:: SOURCE TEXT ::

+++

The Seaford Kiwanis Club hosted a food drive in coordination with opening day for the Long Island Broncos youth football league at Seamans Neck Park in Seaford on Sept. 22. The community food drive donated 155 pounds of food to Long Island Cares. Locals brought pasta, peanut butter, pet food, canned vegetables and other nonperishable items.
The food-drive tent was set up just outside the entrances to both the football and soccer fields, where games were being played. The drive was the brainchild of Donna Jebailey, a familiar face to Seafordites. A Seaford resident for 26 years, Jebailey, a community organizer, brings a contagious generosity to whatever she’s involved with.
Jebailey had a career as a legal secretary in Manhattan for two decades before having children and becoming a homemaker, but she felt there was still more she could do. She looked for a part-time job, but she felt a passion to give back to the Seaford community, which was an idyllic place to raise a family.
She became a teacher’s aide in the Seaford School District, and for the past five years, she has been a job coach in the Life Skills Program at Seaford High School, working with special-needs students between ages 17 and 21.
“To be honest, it happened by chance,” Jebailey said. “But [the food drive] was probably God’s will. It has been such a surreal experience.” She saw the opportunity as a means to give back not only to her town, but also to the special-needs community, which has been close to her heart since she was a child.
“When I was young, my cousin Raymond was in a wheelchair,” Jebailey said. “He suffered from cerebral palsy and was forced into a wheelchair from a young age. He died at age 39. We just saw him like everyone else, like one of us. We wrestled around on the floor with him. We loved him.”

+++

:: TASK INSTRUCTIONS ::
- A) Copy the Seaford food drive article word for word, starting with "The food-drive tent" and going on through "ages 17 and 21.".
- B) Pick up the Seaford food drive article after its last sentence and write what comes next.
You won't need the entries that come after this point.

:: EXTRACTED ENTRIES ::
+++

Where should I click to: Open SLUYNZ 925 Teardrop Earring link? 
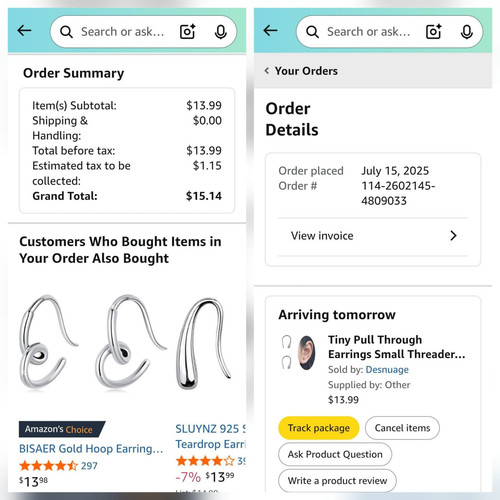pyautogui.click(x=211, y=436)
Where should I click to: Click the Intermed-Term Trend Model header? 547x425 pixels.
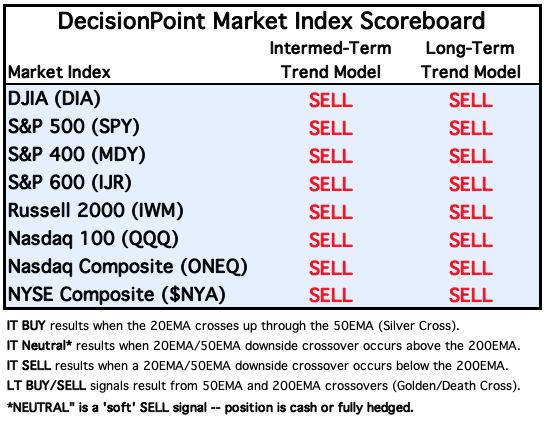coord(330,60)
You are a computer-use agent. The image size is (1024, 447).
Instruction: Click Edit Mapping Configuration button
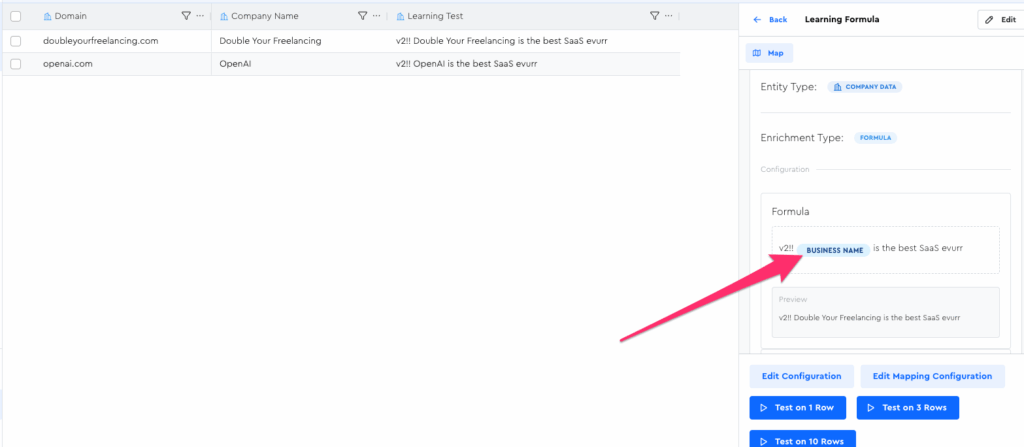coord(932,376)
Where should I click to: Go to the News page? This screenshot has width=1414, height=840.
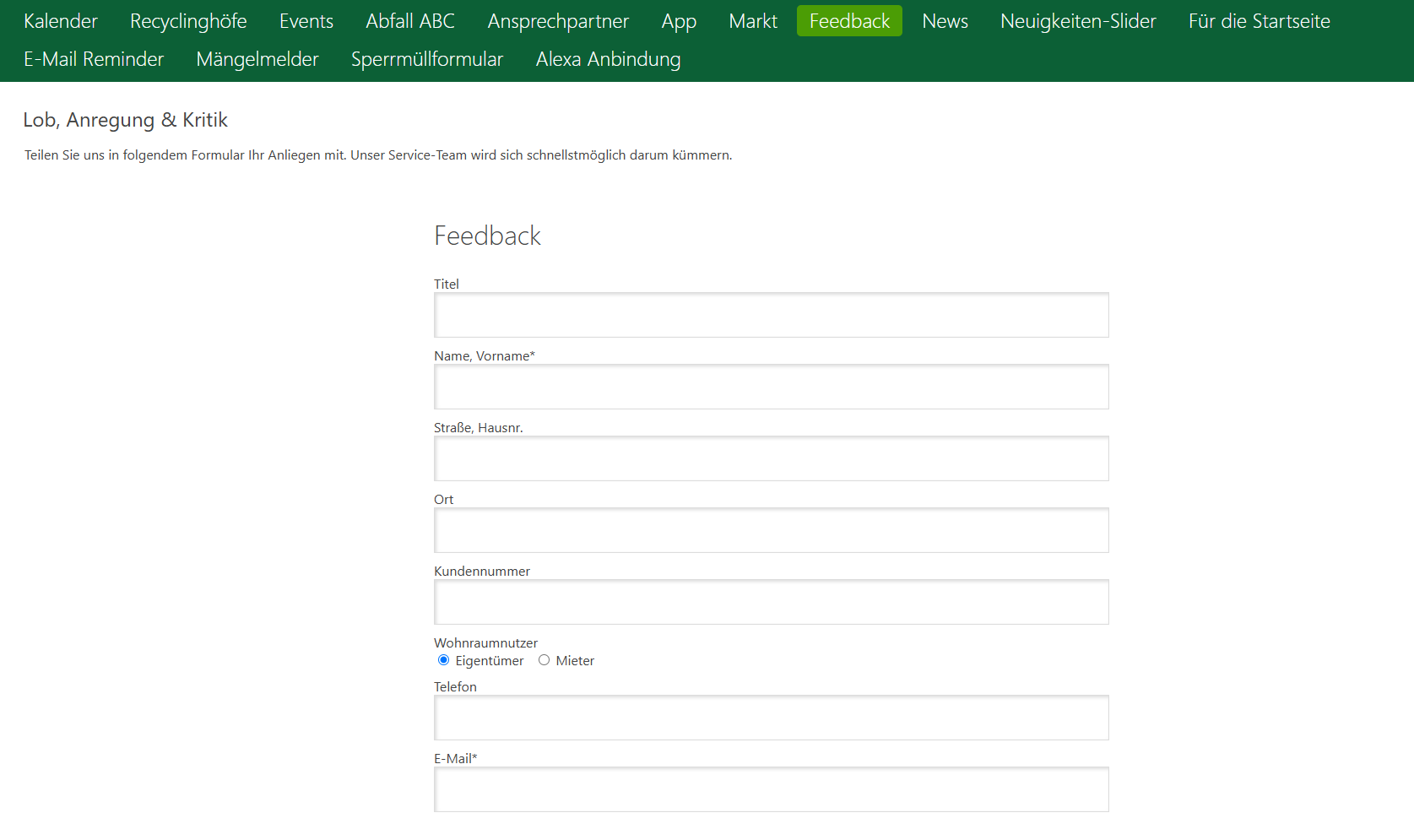(x=945, y=21)
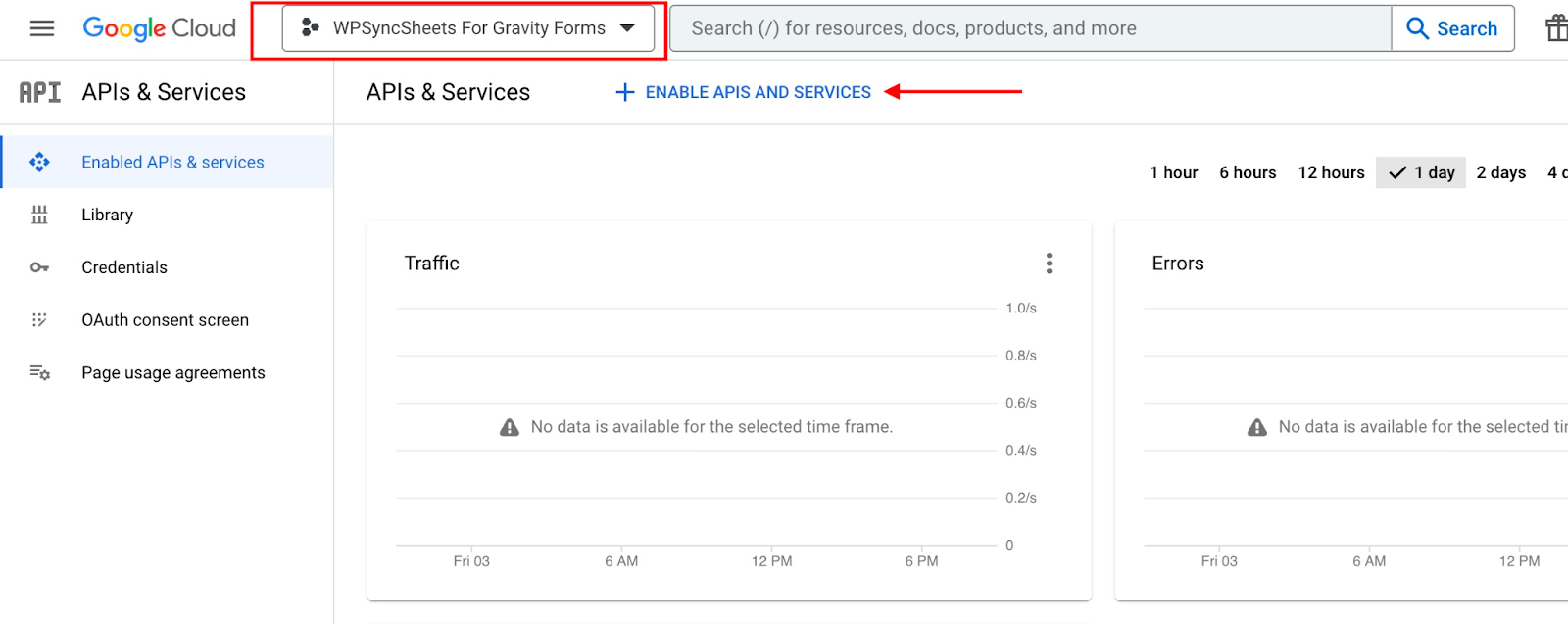Select the 12 hours time range
The width and height of the screenshot is (1568, 624).
click(1331, 172)
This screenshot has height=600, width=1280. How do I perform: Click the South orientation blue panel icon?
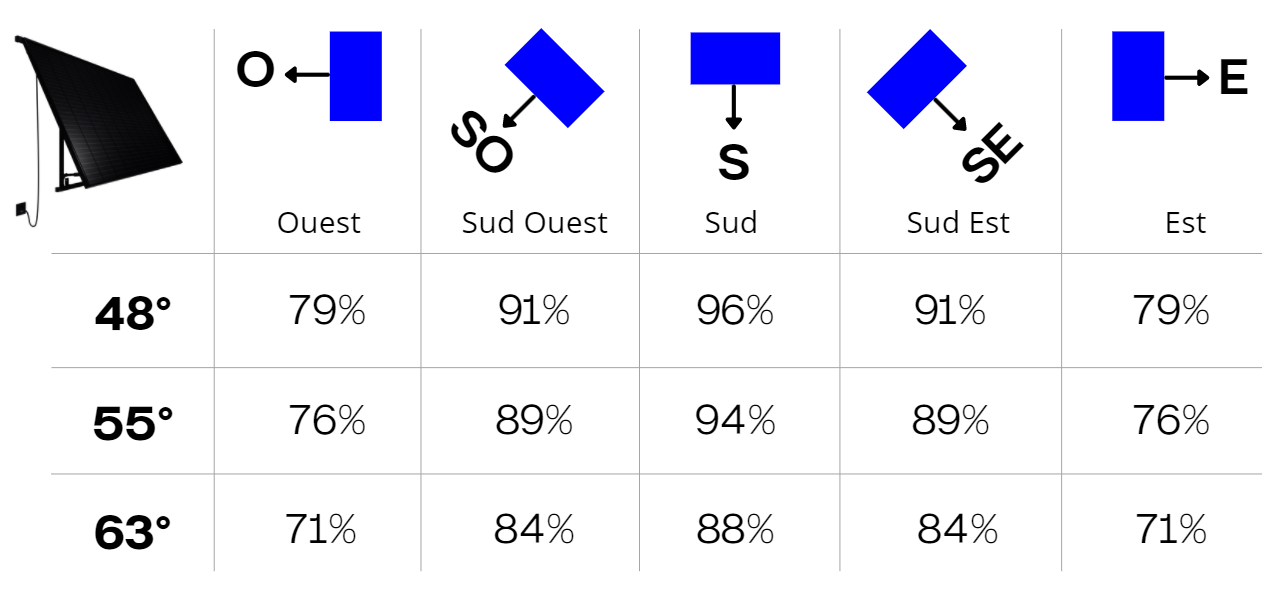(735, 58)
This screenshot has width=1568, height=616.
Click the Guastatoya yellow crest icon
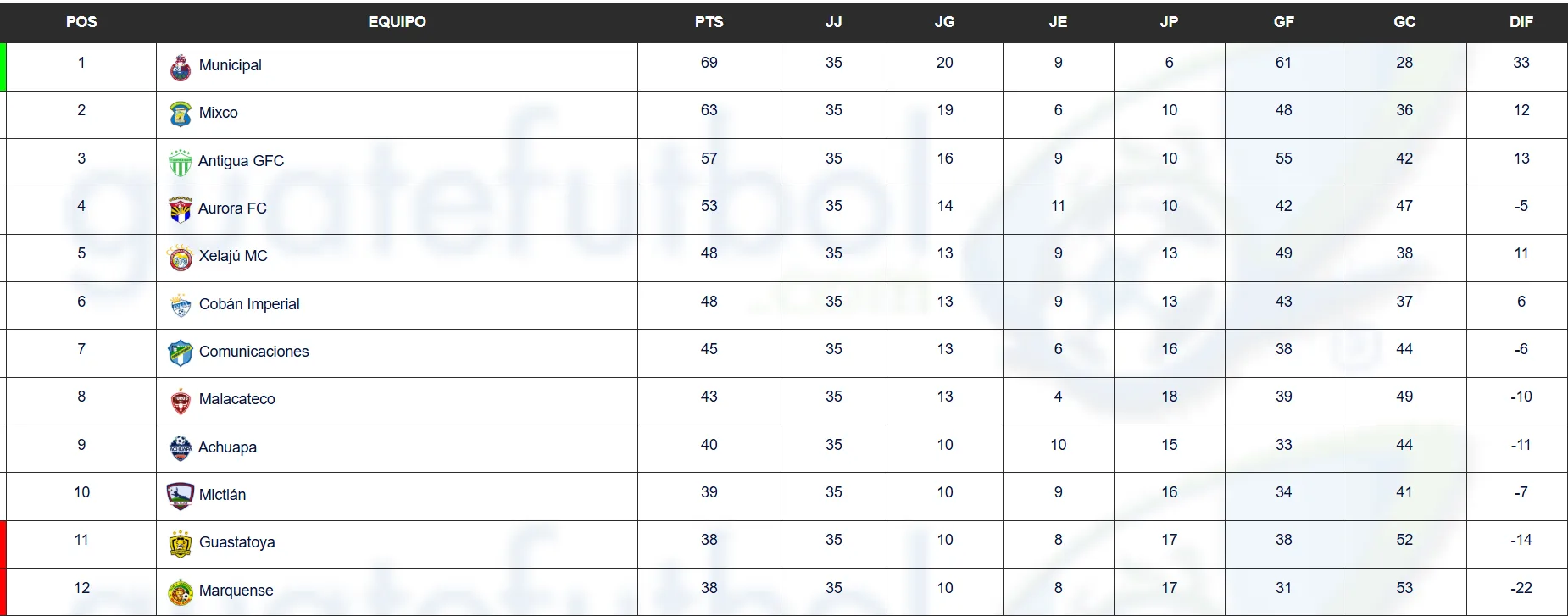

+++

:: RESULTS IN ORDER ::
- A)
The food-drive tent was set up just outside the entrances to both the football and soccer fields, where games were being played. The drive was the brainchild of Donna Jebailey, a familiar face to Seafordites. A Seaford resident for 26 years, Jebailey, a community organizer, brings a contagious generosity to whatever she’s involved with.
Jebailey had a career as a legal secretary in Manhattan for two decades before having children and becoming a homemaker, but she felt there was still more she could do. She looked for a part-time job, but she felt a passion to give back to the Seaford community, which was an idyllic place to raise a family.
She became a teacher’s aide in the Seaford School District, and for the past five years, she has been a job coach in the Life Skills Program at Seaford High School, working with special-needs students between ages 17 and 21.

- B)
Her memories of Raymond, and the relationships she and other members of her family had with him, moved her to help those with special needs. Jebailey’s selflessness and sense of community led her to get involved in organizing other Seaford events, including the food drive. Kiwanis clubs focus on raising money, supplies and awareness to battle childhood poverty, disease and hunger, and Jebailey joined the Seaford Kiwanis in April 2018.
“I joined, and I knew I wanted to do fundraisers and food drives,” she said. “This is the second one we’ve done in the last few months. The last one we did was an Easter egg hunt food drive, and we raised 216 pounds of food. We didn’t have a specific goal; we just wanted to give as much as we could.”
In 2012, Jebailey organized the Seaford Farmers Market. On August 24, she set up a 50/50 raffle during the last Seaford Saturday Nights food truck event in which $1,800 was raised for the Spanos, a local family whose 21-month-old son, Frankie, has been battling an aggressive form of leukemia. Jebailey and her planning partner Celia Carlson, who Jebailey credits with doing “a lot of the leg work,” also organized this Saturday’s Oktoberfest.
“I was raised to be very caring and understanding,” Jebailey said. “I feel for others, and I think it’s important to give back at all times of the year. People are hungry at all times of the year, not just during the holidays. I hope the community continues to come out and support at every food drive that we do in the future.”